Open svjack opened 3 years ago

svjack commented 3 years ago

Hi, I review the code , and have two questions want to ask. One is about the wikidata.csv trained in clf.py The samples mainly from english and also have some tiny data from other languages, such as japanese. And have some samples use upper case. My question is that, this data used to train a classifier about the question meaning format of sql. the tensorflow hub model also trained on english only. and the question input seems always in english. Why you use some multilingual input samples and use some upper case transformations. This seems like your want to make the clf can also use in multilingual input , and want it to adapt with uppercase as some sql input . If you want do it, why you do not use multilingual embedding in tf hub ? extend the sample by some NMT translations and apply case transformations as sample augmentation methods ?

Second is that because the project construction mainly above on trained models and can use without training. the lexicon parse of question input to identify intention mainly related with some custom (pre-assigned) keywords defined in adapt methods of some inherent class of ColumnType (such as Number and Date) so this project is mainly focus on simple input questions in lexicon. So if i used it in question from other languages (such as chinese or japanese), It seems that can use some simple NMT model to translate from these language into english and use your model. without replace the keywords defined in above adapt methods. (because the lexicon is simple in question input, so the translated question should be will formed or formatted) As we all know, the schema or column name defined in database table or pandas dataframe may always in english, And the table content may from other languages. In this situation, i must have a choice in the translation the other language content. If i also translate content into english, this seems like works. If i don’t, the qa function defined in your nlp.py should use multilingual squad transformers (some roberta model)

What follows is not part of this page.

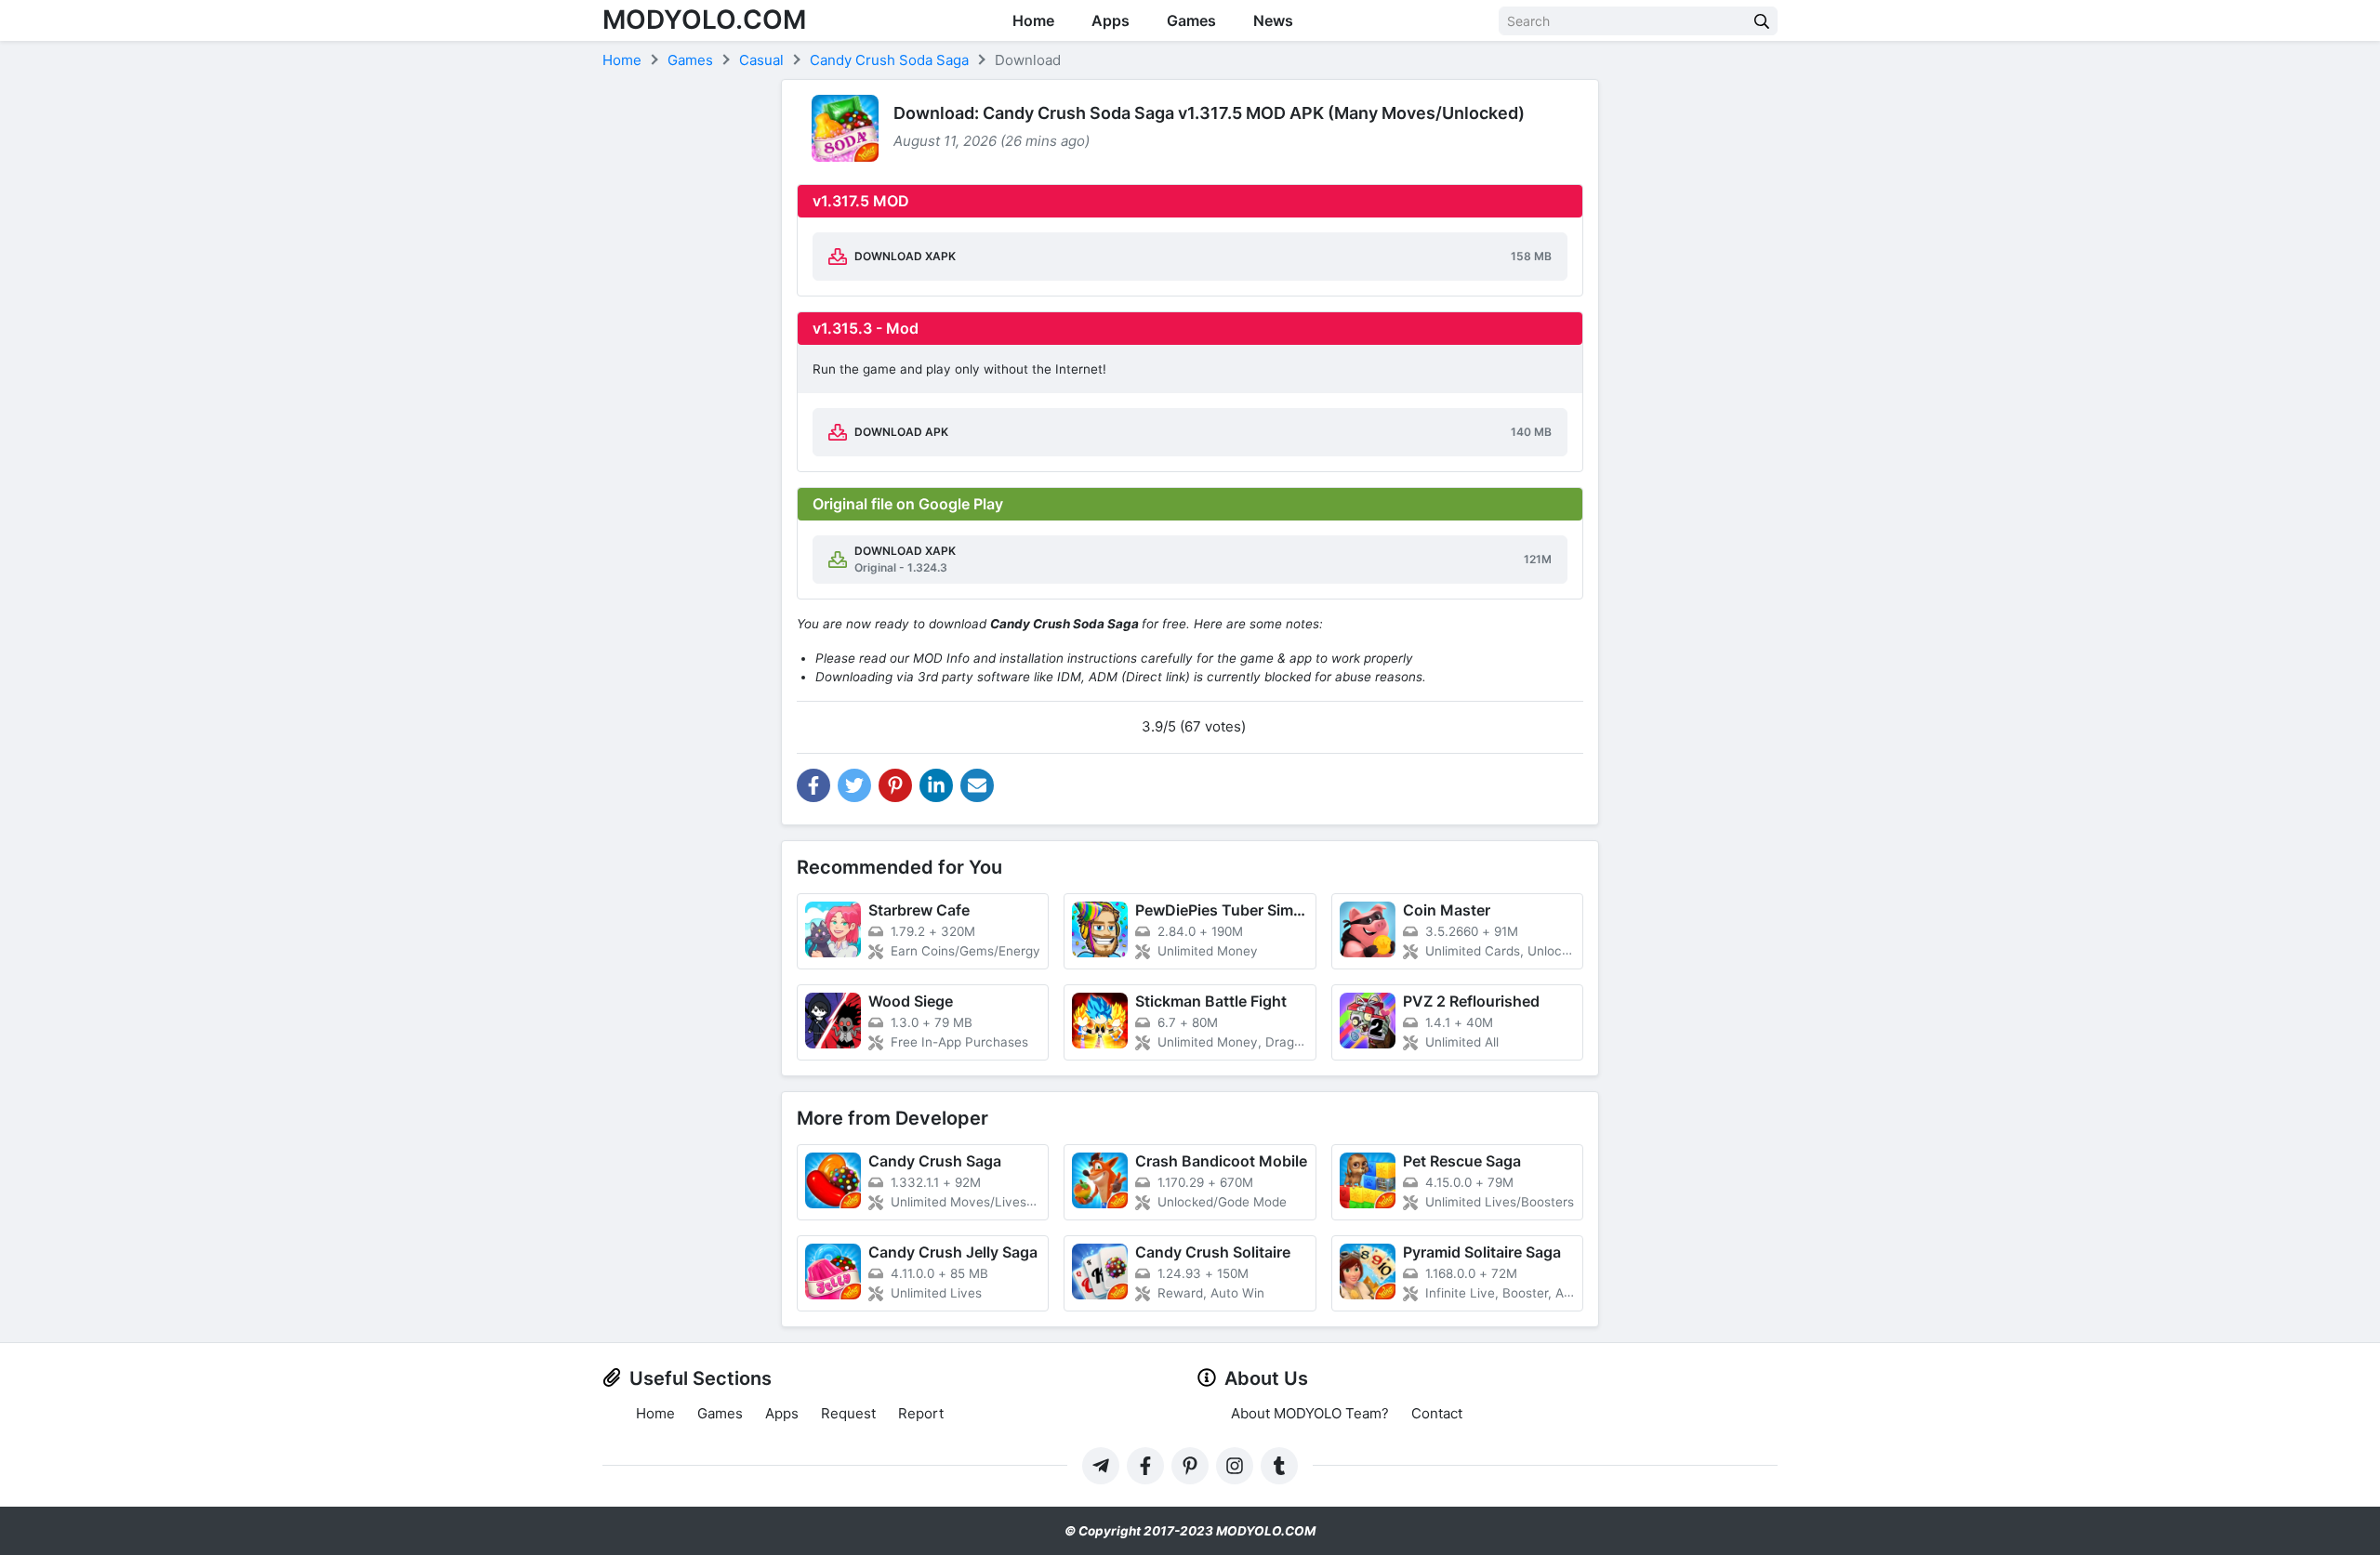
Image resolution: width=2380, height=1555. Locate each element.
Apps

All i want to do is to adapt this project from only english tableQA to multilingual tableQA. Because the input question and table dataset is simple in lexicon, dose this feature will support in the project in the future ?

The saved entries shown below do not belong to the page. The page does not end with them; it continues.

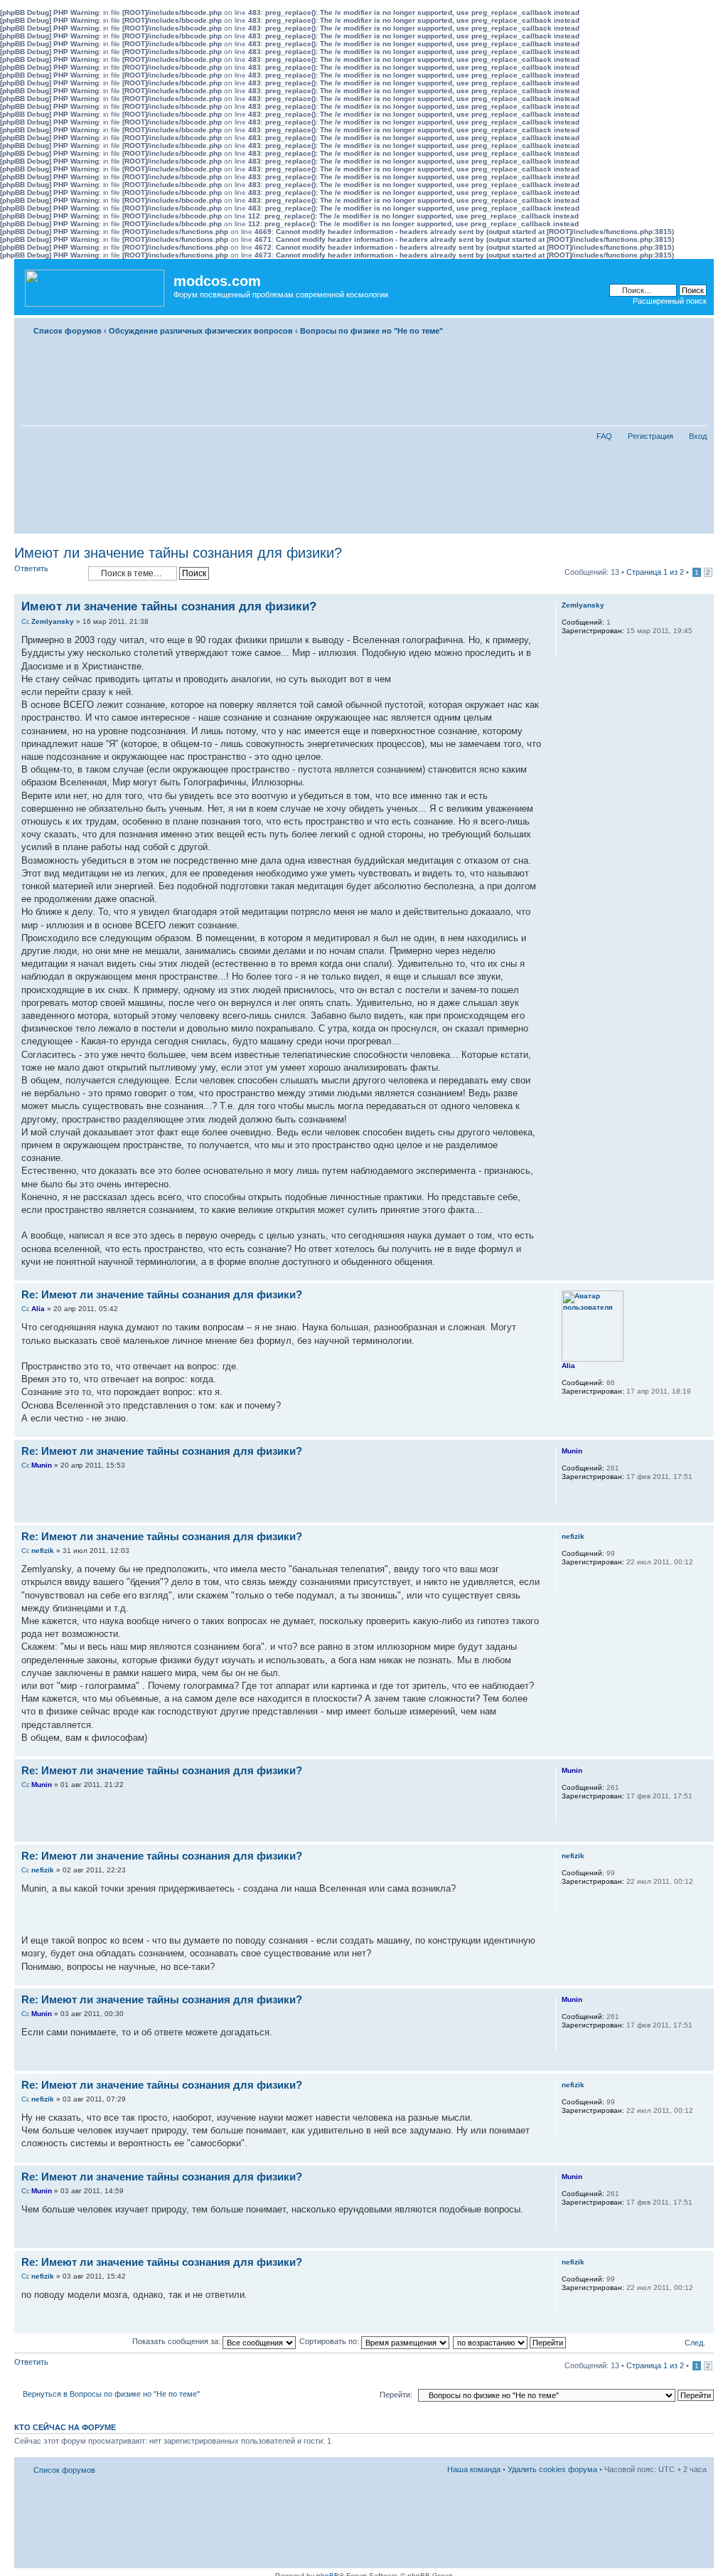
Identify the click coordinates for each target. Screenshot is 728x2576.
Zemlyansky (52, 621)
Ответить (31, 568)
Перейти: (396, 2394)
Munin (41, 1465)
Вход (698, 436)
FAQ (604, 436)
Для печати (674, 328)
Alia (38, 1309)
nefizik (42, 1550)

abhijithneilabraham commented 3 years ago

Multilingual seems like a good suggestion.You need to have is the QA model and clf.py classifier to be available for multilinguals. Also, the tokenization,lemmatisation, etc are done mainly for english, probably might need to change everything for that too. So my best guess is we can adapt to languages like german, french, etc which follows similar structure to english and also could follow similar rules for the lemmatisation, tokenisation etc.

svjack commented 3 years ago

Multilingual seems like a good suggestion.You need to have is the QA model and clf.py classifier to be available for multilinguals. Also, the tokenization,lemmatisation, etc are done mainly for english, probably might need to change everything for that too. So my best guess is we can adapt to languages like german, french, etc which follows similar structure to english and also could follow similar rules for the lemmatisation, tokenisation etc.

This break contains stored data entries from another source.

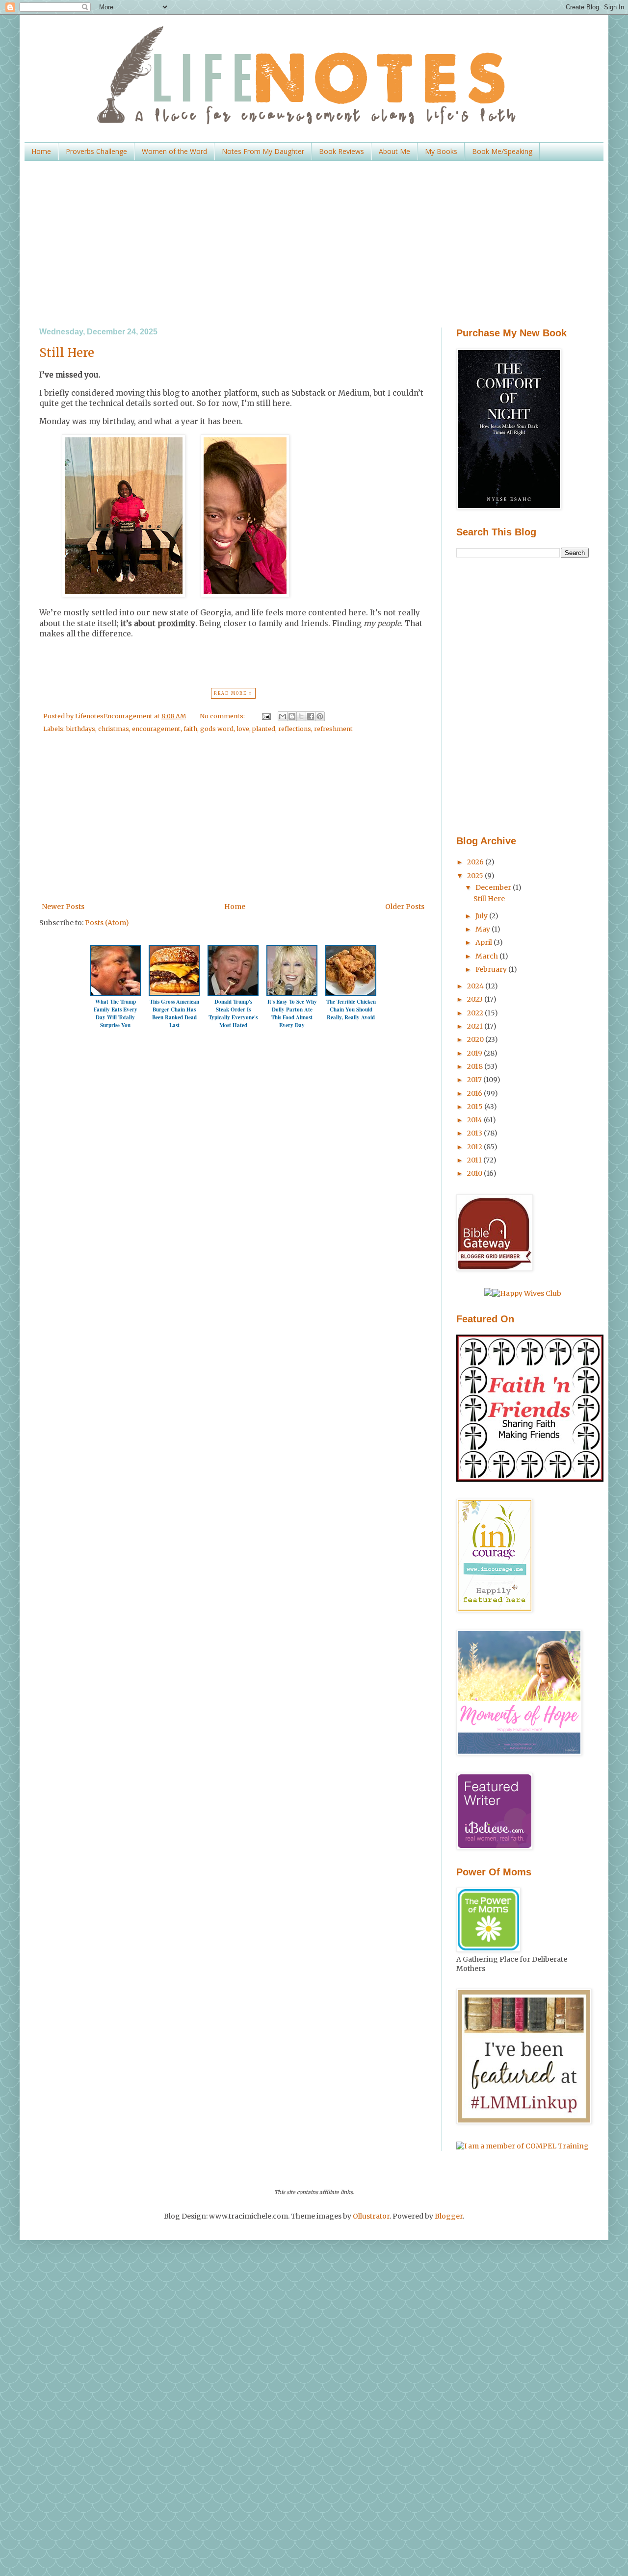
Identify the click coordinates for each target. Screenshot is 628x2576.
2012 (475, 1146)
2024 (476, 986)
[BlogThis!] (292, 716)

I had try EasyNMT https://github.com/UKPLab/EasyNMT opus-mt model to transform your wikidata.csv to other languages, It seems that the translations are well formatted in intuition.

abhijithneilabraham commented 3 years ago

That's okay for wikidata.csv, but what about the QA models?

svjack commented 3 years ago

That's okay for wikidata.csv, but what about the QA models?

https://huggingface.co/deepset/xlm-roberta-large-squad2

abhijithneilabraham commented 3 years ago

Interesting. Let's give this a shot, would you be able to contribute while we're at this task? It would also be good to have some fluency in the respective language as well.

svjack commented 3 years ago

i will try to adapt it to chinese firstly.

abhijithneilabraham commented 3 years ago

Cool. Feel free to ask questions on the go. Also, the multilingual should be optional, as you already know. Like, agent.query_db(lang="chinese") likewise.